Provided information:
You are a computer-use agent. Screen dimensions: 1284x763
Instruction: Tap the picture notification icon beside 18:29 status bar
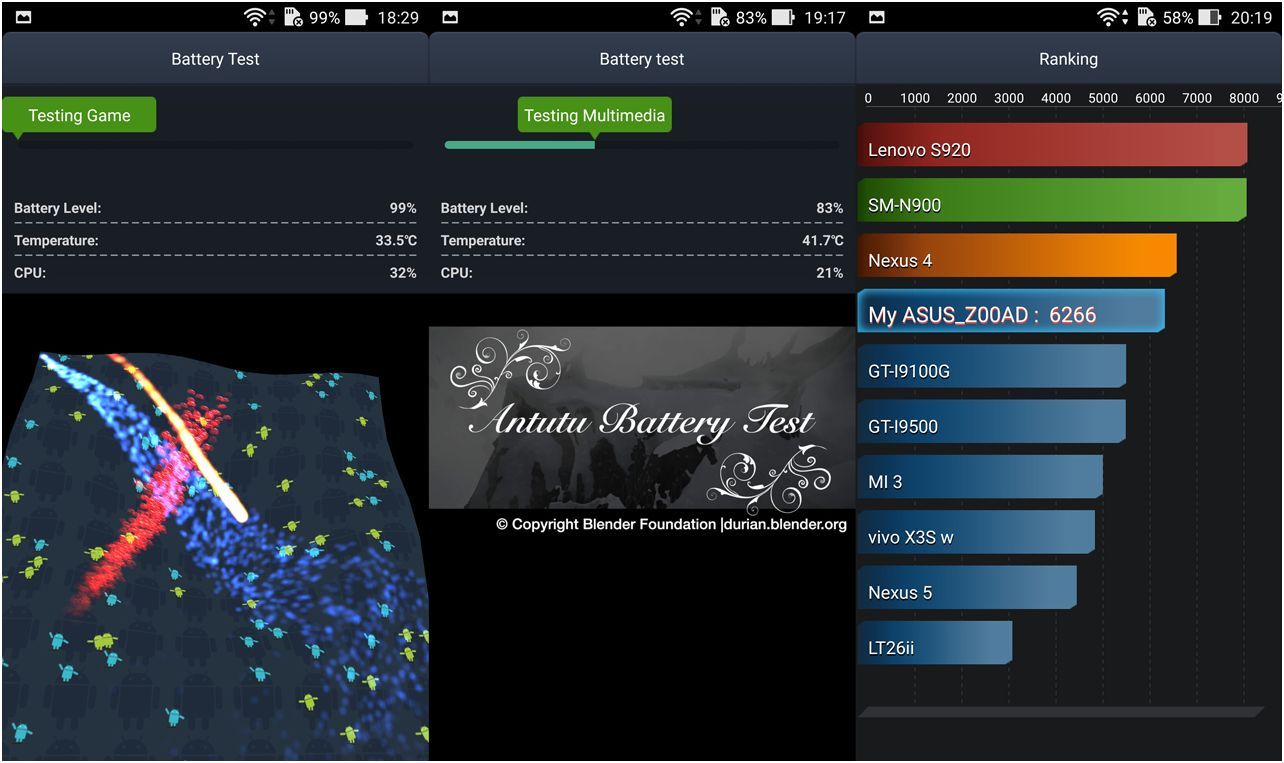[23, 17]
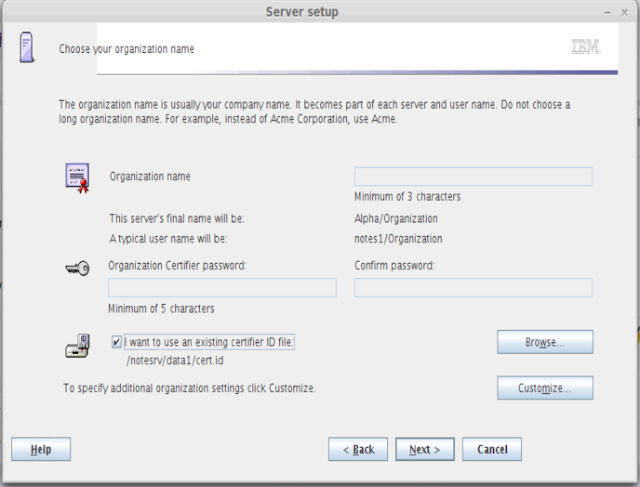The height and width of the screenshot is (487, 640).
Task: Focus the Organization name field
Action: point(473,176)
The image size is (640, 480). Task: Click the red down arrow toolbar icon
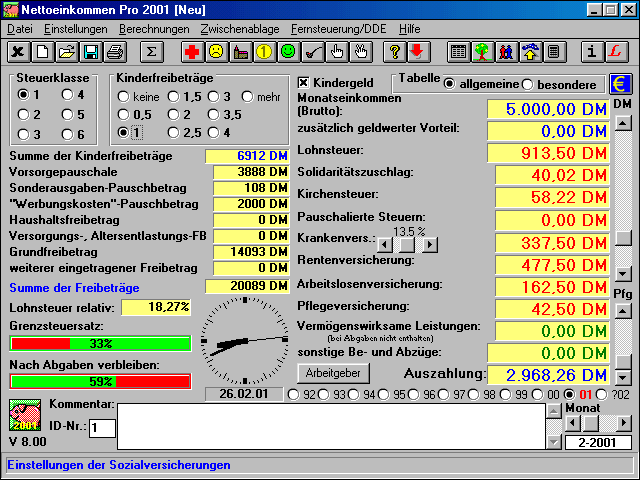[x=417, y=51]
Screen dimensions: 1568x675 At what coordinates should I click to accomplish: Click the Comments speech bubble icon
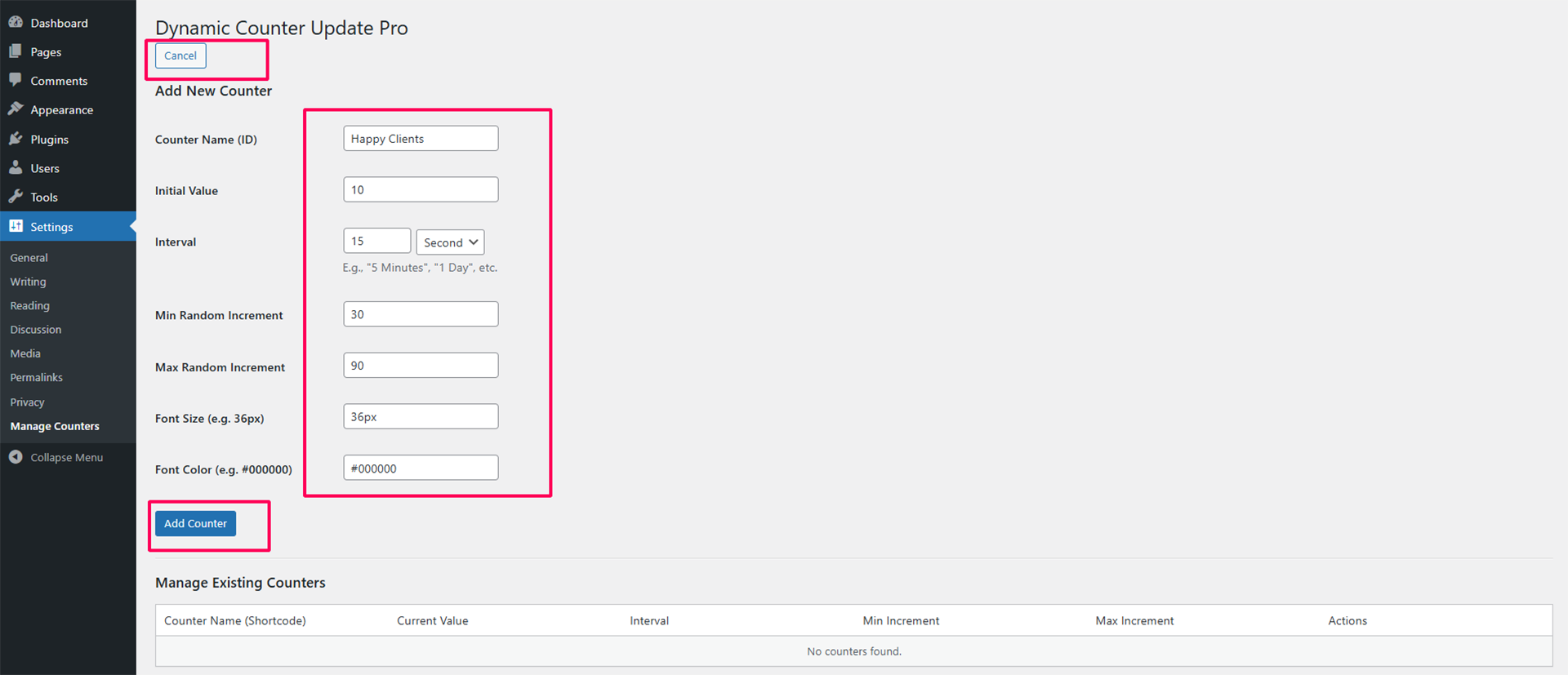(x=16, y=80)
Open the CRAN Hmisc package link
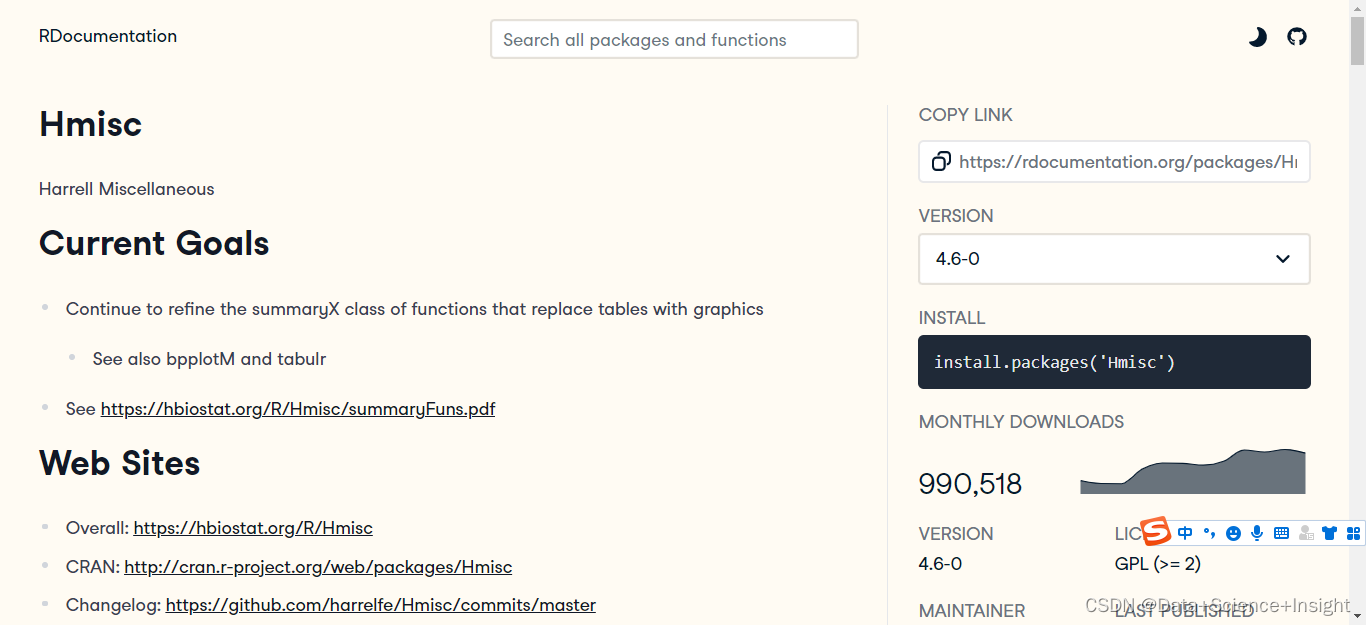The image size is (1366, 625). click(x=318, y=567)
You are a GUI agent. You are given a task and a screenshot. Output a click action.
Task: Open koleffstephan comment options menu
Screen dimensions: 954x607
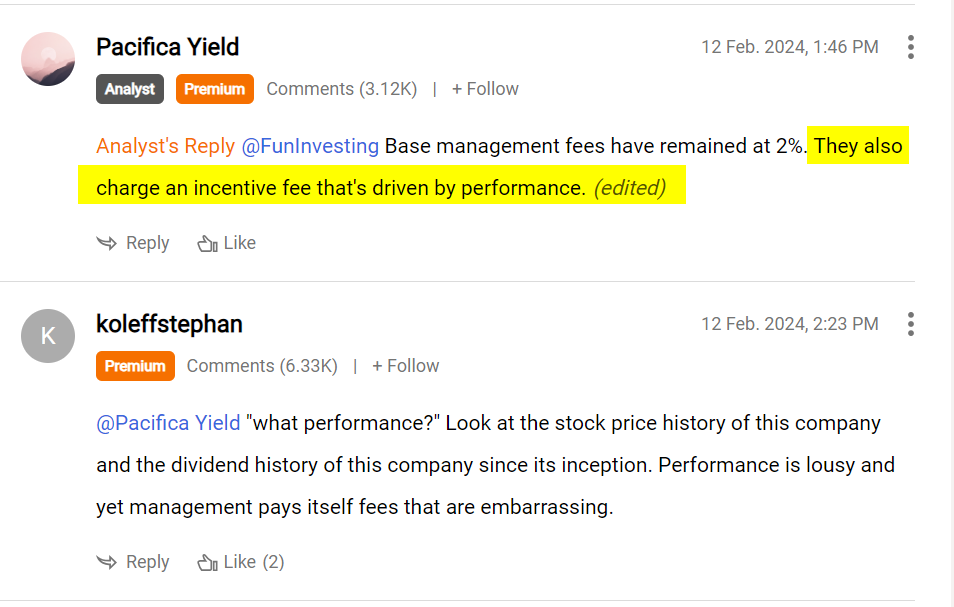coord(910,324)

Exercise brief:
Please repeat every one of the rows above word for word, leaving out the pictures.

Exercise solution:
You are a computer-use agent. Screen dimensions: 1284x763
Instruction: Tap the picture notification icon beside 18:29 status bar
[23, 17]
The height and width of the screenshot is (487, 640).
Task: Focus the Organization name field
Action: point(473,176)
The image size is (640, 480). Task: Click the red down arrow toolbar icon
[x=417, y=51]
Screen dimensions: 1568x675 At what coordinates should I click to accomplish: Click the Comments speech bubble icon
(x=16, y=80)
Open the CRAN Hmisc package link
The image size is (1366, 625). click(x=318, y=567)
You are a GUI agent. You are given a task and a screenshot. Output a click action.
Task: Open koleffstephan comment options menu
Screen dimensions: 954x607
coord(910,324)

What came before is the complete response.